Wer von den Wächtern für arbeitsfähig gehalten wurde, musste in der Stadt Schutt räumen. Viele schwer Kranke konnten das Kirchengebäude aber nicht verlassen, „die Kranken lagen zwischen den Toten und die Toten wurden hinter den Altar weggelegt“.3 Die arbeitsfähigen Männer erhielten ihre Essensration am Einsatzort, in der Christuskirche wurde nur einmal täglich kärgliches Essen ausgegeben.

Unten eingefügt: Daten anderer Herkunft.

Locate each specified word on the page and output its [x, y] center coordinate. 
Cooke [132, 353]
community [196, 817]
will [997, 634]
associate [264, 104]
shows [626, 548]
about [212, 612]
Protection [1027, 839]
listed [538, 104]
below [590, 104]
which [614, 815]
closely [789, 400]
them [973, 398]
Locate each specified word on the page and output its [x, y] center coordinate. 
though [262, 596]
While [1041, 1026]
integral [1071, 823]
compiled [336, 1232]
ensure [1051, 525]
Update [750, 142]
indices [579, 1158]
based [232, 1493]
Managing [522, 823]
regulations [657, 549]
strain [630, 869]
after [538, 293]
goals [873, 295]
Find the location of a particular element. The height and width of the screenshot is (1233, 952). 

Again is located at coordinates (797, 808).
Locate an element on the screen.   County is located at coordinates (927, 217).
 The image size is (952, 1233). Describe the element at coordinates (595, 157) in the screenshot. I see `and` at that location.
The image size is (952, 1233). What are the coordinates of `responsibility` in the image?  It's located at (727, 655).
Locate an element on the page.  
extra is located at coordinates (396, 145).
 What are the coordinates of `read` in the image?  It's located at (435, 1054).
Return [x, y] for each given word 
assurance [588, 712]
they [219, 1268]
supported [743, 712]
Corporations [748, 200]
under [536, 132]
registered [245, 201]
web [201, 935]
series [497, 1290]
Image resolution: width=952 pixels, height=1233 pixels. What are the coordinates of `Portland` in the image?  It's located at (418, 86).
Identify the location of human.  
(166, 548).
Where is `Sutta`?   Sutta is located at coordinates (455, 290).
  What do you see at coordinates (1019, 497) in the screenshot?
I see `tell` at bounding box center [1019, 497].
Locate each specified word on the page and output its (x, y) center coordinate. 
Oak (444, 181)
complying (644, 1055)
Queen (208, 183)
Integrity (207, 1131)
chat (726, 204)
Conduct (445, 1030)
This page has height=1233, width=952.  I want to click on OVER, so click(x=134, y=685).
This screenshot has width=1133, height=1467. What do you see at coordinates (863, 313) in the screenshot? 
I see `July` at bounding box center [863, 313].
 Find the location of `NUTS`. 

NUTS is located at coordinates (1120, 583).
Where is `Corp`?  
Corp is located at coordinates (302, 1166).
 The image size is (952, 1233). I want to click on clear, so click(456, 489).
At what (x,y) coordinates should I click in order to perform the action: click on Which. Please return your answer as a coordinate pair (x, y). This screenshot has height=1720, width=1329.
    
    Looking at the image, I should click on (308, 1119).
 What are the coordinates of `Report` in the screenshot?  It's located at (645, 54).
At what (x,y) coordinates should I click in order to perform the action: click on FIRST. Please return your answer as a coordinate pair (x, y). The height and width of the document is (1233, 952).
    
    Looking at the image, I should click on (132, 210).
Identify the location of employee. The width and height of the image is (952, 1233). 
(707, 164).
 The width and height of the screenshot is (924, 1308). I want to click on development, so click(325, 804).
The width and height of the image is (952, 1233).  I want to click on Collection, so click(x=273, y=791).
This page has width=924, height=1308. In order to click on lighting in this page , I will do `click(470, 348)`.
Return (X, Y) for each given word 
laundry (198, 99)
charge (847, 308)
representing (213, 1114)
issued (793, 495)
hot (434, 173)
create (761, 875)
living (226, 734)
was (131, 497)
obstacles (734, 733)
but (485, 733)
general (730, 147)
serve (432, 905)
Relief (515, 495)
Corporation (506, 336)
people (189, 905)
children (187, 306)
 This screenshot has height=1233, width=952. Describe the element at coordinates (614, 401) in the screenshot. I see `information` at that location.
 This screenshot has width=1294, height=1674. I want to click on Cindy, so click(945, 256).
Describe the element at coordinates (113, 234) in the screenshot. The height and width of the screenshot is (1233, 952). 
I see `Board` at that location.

Durch Betteln und durch nächtliche Züge durch zerstörte Häuser und Keller bemühten sich die Gesunden, die Kranken in der Christuskirche ausreichend mit Nahrung zu versorgen. Ein Versuch, ärztliche Hilfe zu holen, misslang: Der Arzt durfte angeblich nicht in der Kirche behandeln. Der Pfarrer der nahen Mauritiuskirche versuchte, Schwerstkranke ins Krankenhaus zu vermitteln und spendete die Sterbesakramente. Eine Anwohnerin sah eines Morgens, wie eine Schubkarre mit Leichen aus der Kirche geschoben wurde; sie war zugedeckt, „nur Beine sahen raus, die ganz blau waren“.4

Marie Eilers nahm auf ihrem Hof an der Bennostraße 1 einen der kranken jungen Holländer aus der Christuskirche auf und versorgte ihn. Zusammen mit drei Landsleuten lebte und arbeitete er bis Kriegsende bei ihr.5 Nach dem Einmarsch der Amerikaner in Hildesheim wurden sechs kranke Holländer von der Christuskirche ins Bernwardskrankenhaus gebracht, fünf von ihnen starben innerhalb weniger Tage. Ein Zeitzeuge erinnert sich: „Nie habe ich Menschen gesehen, die in einem erbärmlicheren Zustand waren als sie: verhungert, abgemagert bis auf die Knochen. Ihre Kleider sind grau und gleichsam beweglich durch die Läuse. Das Haupthaar ist steif von Nissen. Kein Quadratzentimeter Haut auf ihren wesenlos mageren Körpern ist frei von Wunden, verursacht durch Kratzen. Total erschöpft sind sie; nicht imstande, sich, wie denn auch, gegen das Ungeziefer zu wehren. Das Leben strömt buchstäblich aus ihnen weg.“6

Die Entnazifizierung brachte Pastor Riege nicht um sein Amt, sie kostete ihn lediglich eine 18-monatige Gehaltskürzung. 1950 trat er auf eigenen Wunsch aus Krankheitsgründen zurück. Vor seinem Ausscheiden vernichtete er sämtliche Akten des Pfarrbüros über die Nazizeit.

Quellen und Anmerkungen:

1 Arndt, Dr. Klaus: Pastor Riege und die Deutschen Christen. In: 90 Jahre Christuskirche in Hildesheim-Moritzberg 1904 – 1994, Festschrift Februar 1994

2 Brief vom 8.10.1997 von Herman Hermans, Delft, an Pastor Jürgen Drewes, Hildesheim, mit Auszügen aus Interviews holländischer Zeugen. Original: Pfarrarchiv der Christuskirchengemeide,

3 Brief vom 14.8.1994 von Herman Hermans, Delft, 2. Sekretär der „Vereniging Dwangsarbeiders Nederland Tweede Wereldoorlog“, an den Pastor der Christuskirche, Hildesheim. Original: Pfarrarchiv der Christuskirchengemeinde

4 Postkarte, anonym, vom 7.2.1995. Archiv Kultur und Geschichte vom Berge e.V., Bestand III, C 57

5 Moritz vom Berge, Stadtteilzeitung West, Hildesheim, Nr. 81, März 1998

6 Hermans, Herman: „Ab und zu denke ich noch an die Tage ...“, Erinnerungen an Deportation und Verbleib in Deutschland: Das Kriegsende in Hildesheim 1944/45. In: Hildesheimer Jahrbuch für Stadt und Stift Hildesheim, Bd. 67, 1995

Quelle: Sabine Brand, Der braune Pastor und die Zwangsarbeiter, in: Vom Bergdorf zum Stadtteil, Moritzberg Verlag Hildesheim 2011, S. 99 - 100.